Iran blames Gulf foes for deadly Ahvaz attack
Iranian leaders have accused US-backed Gulf states of being behind an attack on a military parade that killed 25 people, including a child.
Supreme Leader Ayatollah Ali Khamenei said "puppets of the US" were trying to "create insecurity" in Iran.
Gunmen opened fire at Revolutionary Guard troops and officials in the south-western city of Ahvaz.
Earlier an anti-government Arab group, Ahvaz National Resistance, and Islamic State (IS) both claimed the attack.
However neither group provided evidence to show they were involved.
Earlier Foreign Minister Javad Zarif blamed "terrorists paid by a foreign regime", adding that "Iran holds regional terror sponsors and their US masters accountable".
Iran has summoned diplomats from the UK, the Netherlands, and Denmark, accusing their countries of harbouring Iranian opposition groups, state news agency Irna reports.
"It is not acceptable that these groups are not listed as terrorist organizations by the European Union as long as they have not carried out a terrorist attack in Europe," said foreign ministry spokesman Bahram Qasemi.
Reports say nearly half of those killed were members of the Revolutionary Guard, who are under Mr Khamenei's command.
Mr Khamenei did not name the "regional states" that he believed were behind the attack.
However Iran has previously accused its regional rival, Saudi Arabia, of supporting separatist activity amongst Iran's Arab minority.
Fars news agency said the attack started at 09:00 local time (06:30 BST), lasted about 10 minutes, and appeared to involve four gunmen.
The attackers fired at civilians and attempted to attack military officials on the podium, Fars reports.
Civilians including women and children, who were watching the military parade, were among those killed, Irna news agency said.
The victims included a four-year-old girl and a military veteran in a wheelchair, a military spokesman said.
Local journalist Behrad Ghasemi told AFP that firing continued for between 10 and 15 minutes and said at least one of the attackers was wearing a Revolutionary Guards uniform.
"First we thought it's part of the parade, but after about 10 seconds we realised it was a terrorist attack as bodyguards [of officials] started shooting," he said.
"Everything went haywire and soldiers started running.
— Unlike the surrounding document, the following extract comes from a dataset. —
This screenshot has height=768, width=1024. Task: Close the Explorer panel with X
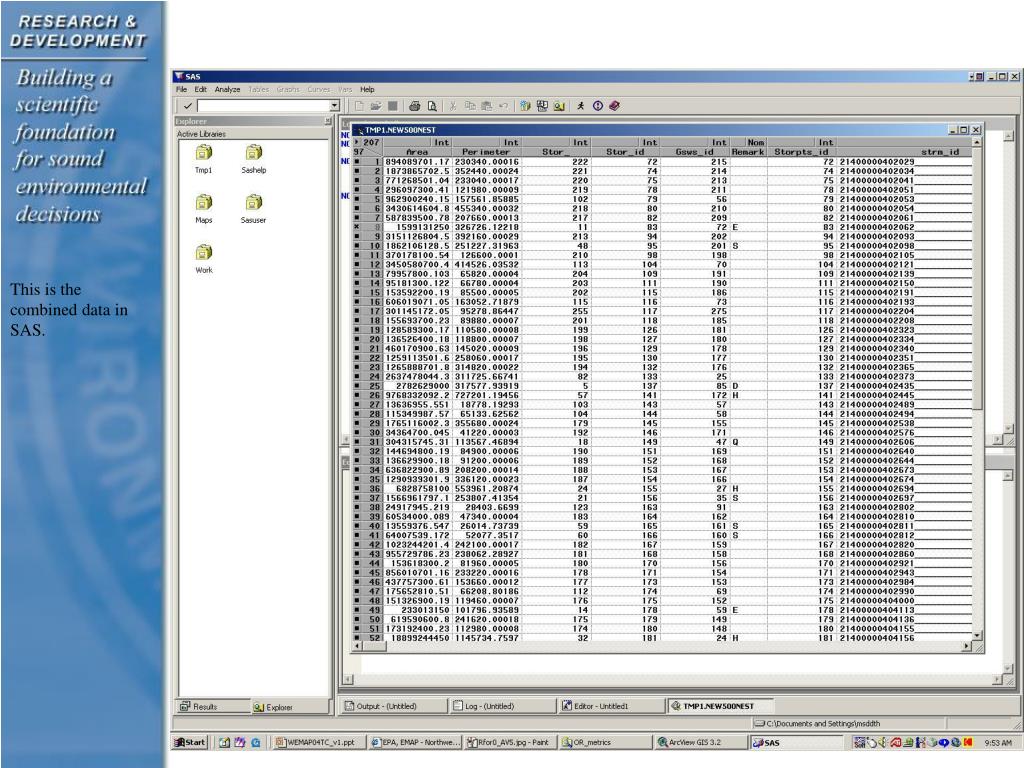tap(327, 121)
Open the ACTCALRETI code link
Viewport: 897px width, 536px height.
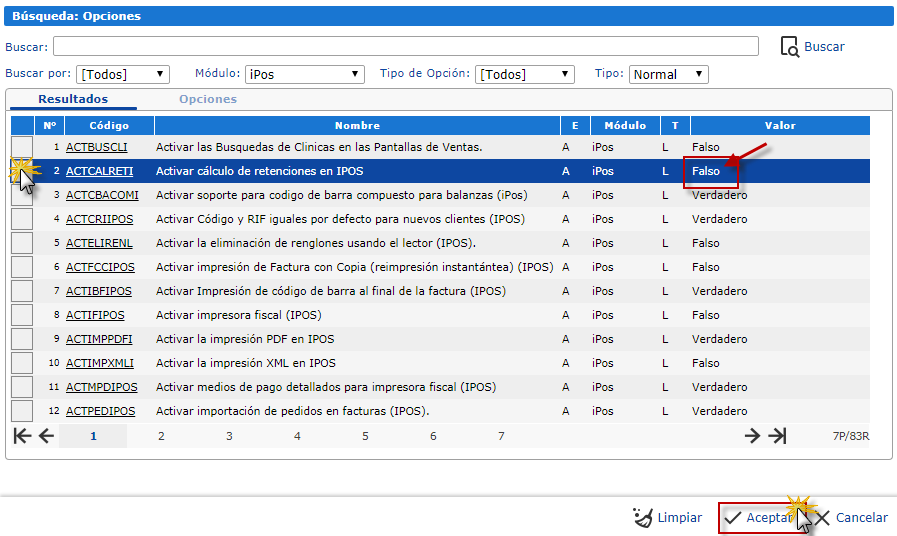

I saw a four-year old child get shot, and also a lady," he added.
All four attackers were killed, state media said.
Iran is marking the anniversary of the beginning of the 1980-88 war with Iraq with several military parades across the nation.
How will the US react?
By Siavash Mehdi-Ardalan, BBC Persian
There have been two conflicting claims of responsibility: one from a low profile Arab militant group in Iran's Khuzestan region and one from IS. It makes some difference.
The former would suggest a resurgence of separatist militancy after a seven-year lull. If it was IS, it would represent a failure by Iran's intelligence community to prevent a second major IS attack in its soil.
Iran has not provided any evidence of foreign collusion but has vowed revenge. The Saudi reaction and more importantly the wording of the US administration's response may prove important as leaders of all three countries are set for a possible diplomatic clash at the UN General Assembly next week.
Who is behind the attack?
There have been conflicting claims.
A spokesman for the Ahvaz National Resistance, an umbrella group that claims to defend the rights of the Arab minority in Khuzestan, said the group was behind the attack.
The spokesman did not say whether the group had links to other countries.
IS's Amaq agency has also claimed it carried out the attack. However the group provided no evidence that it had been involved.
IS has carried out a major attack in Iran before. In June last year, suicide bombers attacked parliament and the mausoleum of the Islamic Republic's founder Ayatollah Khomeini, killing 18 people.
Iranian government and military officials have pointed the finger at Gulf states, the US and Israel, with all of whom Iran has longstanding tensions.
A Revolutionary Guards spokesman claimed the attackers were "trained and organised by two Gulf countries" and had ties to the US and Israel.
The US and Saudi Arabia accuse Iran of supporting Houthi rebels in the conflict in Yemen, where Saudi Arabia and the United Arab Emirates are fighting on the side of the internationally-recognised government of President Abdrabbuh Mansour Hadi.